━━━━━ RECORD EXCERPTS ━━━━━
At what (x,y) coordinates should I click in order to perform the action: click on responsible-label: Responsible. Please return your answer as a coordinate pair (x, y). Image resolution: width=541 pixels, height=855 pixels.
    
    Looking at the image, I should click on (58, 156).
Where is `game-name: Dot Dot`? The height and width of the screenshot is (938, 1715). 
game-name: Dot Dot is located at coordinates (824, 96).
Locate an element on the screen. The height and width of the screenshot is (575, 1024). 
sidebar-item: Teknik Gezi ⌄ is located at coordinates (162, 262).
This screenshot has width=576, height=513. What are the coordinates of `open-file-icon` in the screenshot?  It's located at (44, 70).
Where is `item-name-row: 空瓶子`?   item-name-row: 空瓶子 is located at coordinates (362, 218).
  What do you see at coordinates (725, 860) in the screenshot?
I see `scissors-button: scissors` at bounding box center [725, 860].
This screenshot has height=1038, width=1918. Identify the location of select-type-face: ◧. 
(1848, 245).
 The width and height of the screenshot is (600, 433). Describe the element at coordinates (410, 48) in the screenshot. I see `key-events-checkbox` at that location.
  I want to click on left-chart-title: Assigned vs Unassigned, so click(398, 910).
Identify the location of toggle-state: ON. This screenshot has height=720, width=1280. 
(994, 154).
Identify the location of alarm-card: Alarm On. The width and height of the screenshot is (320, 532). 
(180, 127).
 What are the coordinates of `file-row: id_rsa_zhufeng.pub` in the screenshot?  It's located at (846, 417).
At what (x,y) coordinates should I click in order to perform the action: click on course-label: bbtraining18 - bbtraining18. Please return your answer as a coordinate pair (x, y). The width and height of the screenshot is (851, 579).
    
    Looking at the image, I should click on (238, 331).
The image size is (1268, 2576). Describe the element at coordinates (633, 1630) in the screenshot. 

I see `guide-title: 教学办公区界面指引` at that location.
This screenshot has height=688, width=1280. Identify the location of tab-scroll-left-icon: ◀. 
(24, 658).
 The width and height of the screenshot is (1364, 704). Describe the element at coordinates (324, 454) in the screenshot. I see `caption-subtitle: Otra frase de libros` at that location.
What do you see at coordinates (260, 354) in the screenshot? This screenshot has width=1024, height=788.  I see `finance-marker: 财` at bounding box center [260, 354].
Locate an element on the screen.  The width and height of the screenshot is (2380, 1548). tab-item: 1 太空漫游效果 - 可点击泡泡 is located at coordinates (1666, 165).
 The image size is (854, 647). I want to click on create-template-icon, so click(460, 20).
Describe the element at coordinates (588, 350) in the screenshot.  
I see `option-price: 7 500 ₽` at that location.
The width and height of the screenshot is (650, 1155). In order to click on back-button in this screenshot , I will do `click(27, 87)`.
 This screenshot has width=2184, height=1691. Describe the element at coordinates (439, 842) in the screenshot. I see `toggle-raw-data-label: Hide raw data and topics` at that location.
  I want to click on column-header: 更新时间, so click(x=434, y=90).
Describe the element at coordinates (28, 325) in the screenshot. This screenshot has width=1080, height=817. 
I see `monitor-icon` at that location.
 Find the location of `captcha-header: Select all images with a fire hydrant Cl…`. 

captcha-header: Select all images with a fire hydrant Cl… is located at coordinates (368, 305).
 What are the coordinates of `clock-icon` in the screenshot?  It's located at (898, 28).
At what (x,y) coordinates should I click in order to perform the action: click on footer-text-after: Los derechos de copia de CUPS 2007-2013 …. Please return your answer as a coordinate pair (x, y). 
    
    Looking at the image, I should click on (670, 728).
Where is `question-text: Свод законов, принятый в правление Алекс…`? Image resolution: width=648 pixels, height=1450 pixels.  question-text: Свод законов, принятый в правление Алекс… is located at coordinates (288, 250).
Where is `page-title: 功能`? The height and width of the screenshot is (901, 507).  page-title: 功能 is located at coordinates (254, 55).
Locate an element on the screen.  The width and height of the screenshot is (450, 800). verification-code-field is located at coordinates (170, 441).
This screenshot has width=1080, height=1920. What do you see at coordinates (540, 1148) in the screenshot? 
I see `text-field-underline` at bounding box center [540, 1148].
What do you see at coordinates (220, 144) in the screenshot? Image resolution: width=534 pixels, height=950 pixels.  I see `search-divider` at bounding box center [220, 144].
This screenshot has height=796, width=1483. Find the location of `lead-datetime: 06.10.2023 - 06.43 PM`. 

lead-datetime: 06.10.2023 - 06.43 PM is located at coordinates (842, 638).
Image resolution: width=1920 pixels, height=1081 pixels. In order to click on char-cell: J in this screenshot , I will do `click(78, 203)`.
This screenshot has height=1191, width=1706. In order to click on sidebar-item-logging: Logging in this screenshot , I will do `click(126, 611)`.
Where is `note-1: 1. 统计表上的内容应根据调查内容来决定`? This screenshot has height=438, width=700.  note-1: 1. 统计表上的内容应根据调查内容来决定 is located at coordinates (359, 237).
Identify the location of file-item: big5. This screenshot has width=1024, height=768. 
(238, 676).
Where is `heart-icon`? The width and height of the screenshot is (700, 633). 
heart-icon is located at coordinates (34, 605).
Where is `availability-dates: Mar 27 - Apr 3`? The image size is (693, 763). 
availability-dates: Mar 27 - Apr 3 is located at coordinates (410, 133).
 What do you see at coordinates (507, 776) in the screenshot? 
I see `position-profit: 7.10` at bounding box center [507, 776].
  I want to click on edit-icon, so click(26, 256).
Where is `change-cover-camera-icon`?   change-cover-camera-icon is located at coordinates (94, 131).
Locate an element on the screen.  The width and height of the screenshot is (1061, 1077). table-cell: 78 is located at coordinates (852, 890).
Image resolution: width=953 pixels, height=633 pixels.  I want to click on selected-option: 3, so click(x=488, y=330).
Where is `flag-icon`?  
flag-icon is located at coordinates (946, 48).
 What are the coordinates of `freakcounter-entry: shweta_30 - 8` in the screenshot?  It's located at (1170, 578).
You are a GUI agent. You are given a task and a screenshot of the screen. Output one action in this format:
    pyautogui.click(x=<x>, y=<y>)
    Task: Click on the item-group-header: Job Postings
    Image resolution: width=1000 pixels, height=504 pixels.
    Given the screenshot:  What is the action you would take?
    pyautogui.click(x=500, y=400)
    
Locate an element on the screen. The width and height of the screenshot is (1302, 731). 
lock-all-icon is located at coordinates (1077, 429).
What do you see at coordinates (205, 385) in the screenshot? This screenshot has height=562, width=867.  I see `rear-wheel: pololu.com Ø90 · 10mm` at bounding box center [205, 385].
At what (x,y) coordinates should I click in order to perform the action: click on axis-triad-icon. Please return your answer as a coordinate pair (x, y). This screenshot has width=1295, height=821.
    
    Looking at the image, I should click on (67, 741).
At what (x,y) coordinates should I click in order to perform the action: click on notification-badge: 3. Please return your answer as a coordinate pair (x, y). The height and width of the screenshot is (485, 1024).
━━━━━
» **WHAT IS REQUIRED**:
Copy out, word for word, the part of the items that opens with the line containing "Locate an element on the screen. The height" and closes with the line containing "sidebar-item: Teknik Gezi", including both of those lines.

» **SOLVED EXERCISE**:
Locate an element on the screen. The height and width of the screenshot is (575, 1024). 
sidebar-item: Teknik Gezi ⌄ is located at coordinates (162, 262).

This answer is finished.